§ Records to use:
--

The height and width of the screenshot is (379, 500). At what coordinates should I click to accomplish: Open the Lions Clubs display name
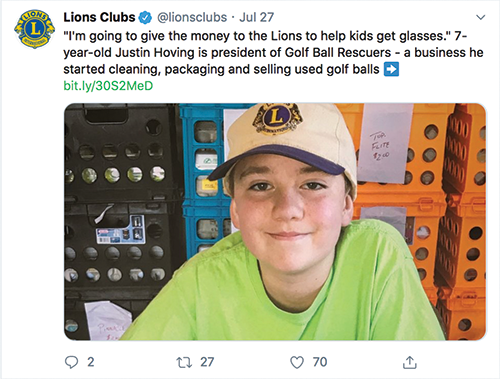99,17
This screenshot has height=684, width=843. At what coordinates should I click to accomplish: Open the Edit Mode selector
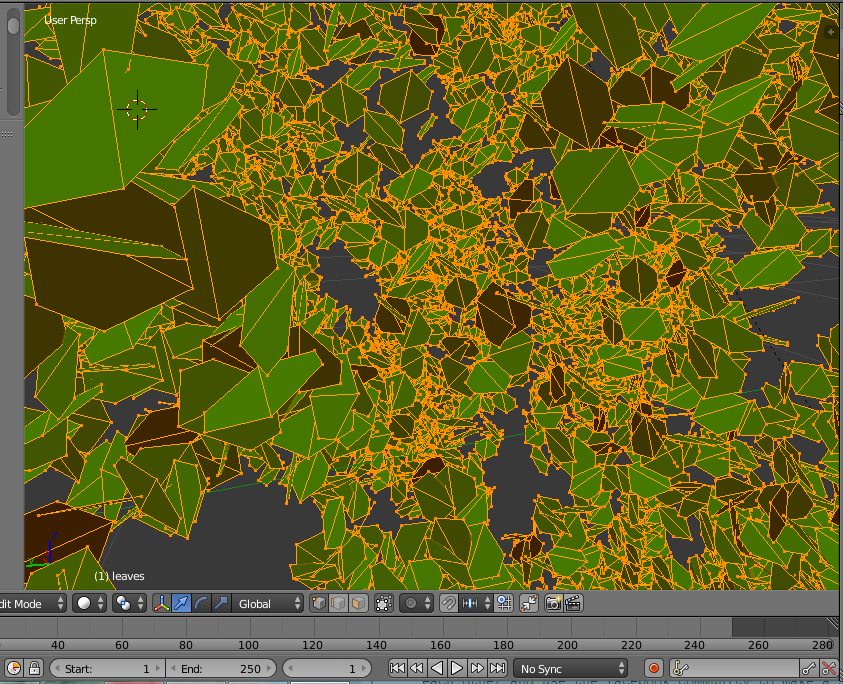tap(32, 603)
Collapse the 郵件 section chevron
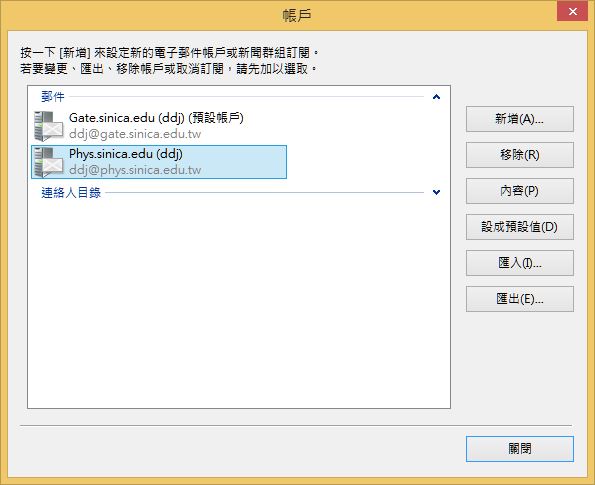Image resolution: width=595 pixels, height=485 pixels. (436, 97)
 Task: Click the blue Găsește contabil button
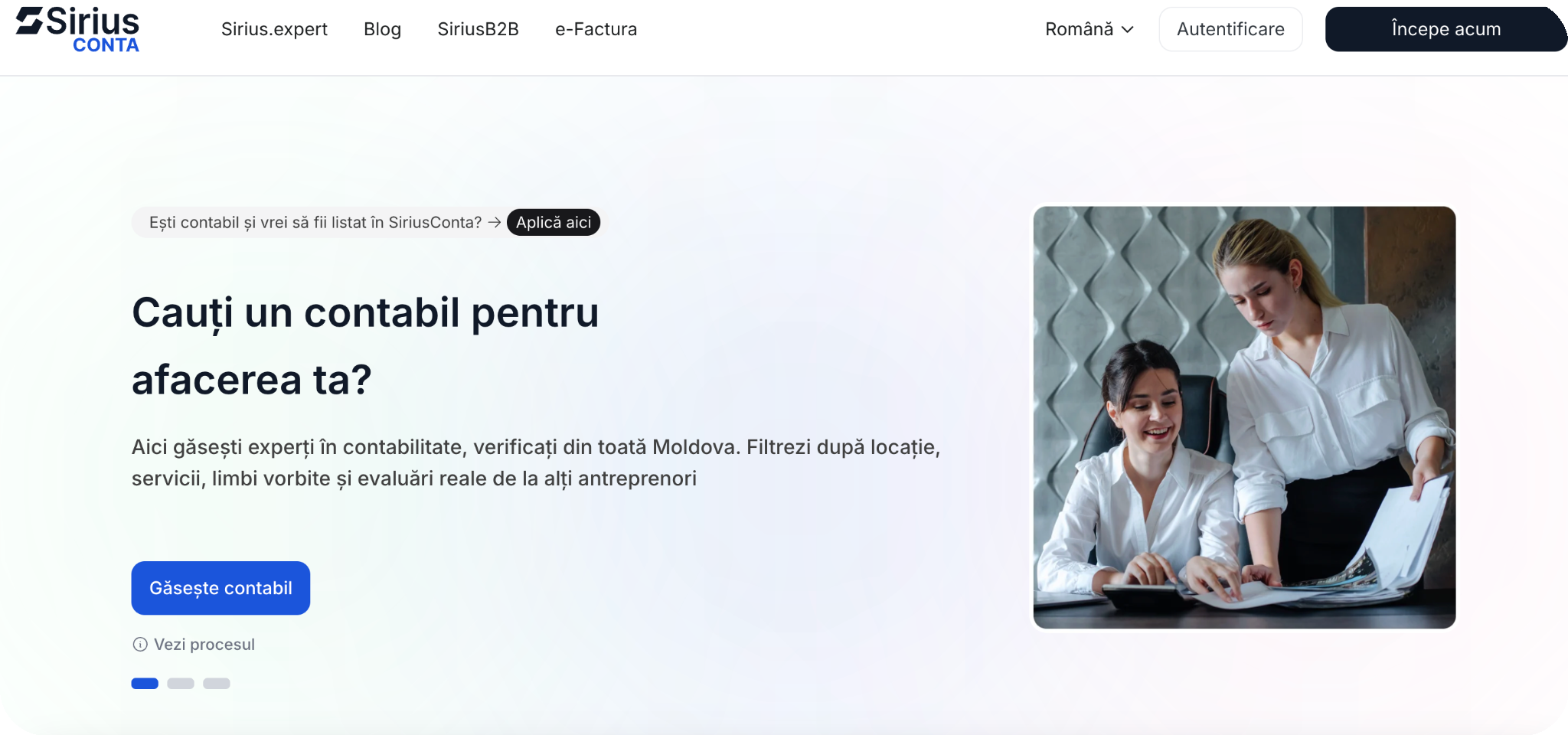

--

Restate every line above exactly, omitting images.

The height and width of the screenshot is (379, 500). At what coordinates should I click to accomplish: Open the Lions Clubs display name
99,17
This screenshot has height=684, width=843. At what coordinates should I click to accomplish: Open the Edit Mode selector
tap(32, 603)
Collapse the 郵件 section chevron
Image resolution: width=595 pixels, height=485 pixels. (436, 97)
 Task: Click the blue Găsește contabil button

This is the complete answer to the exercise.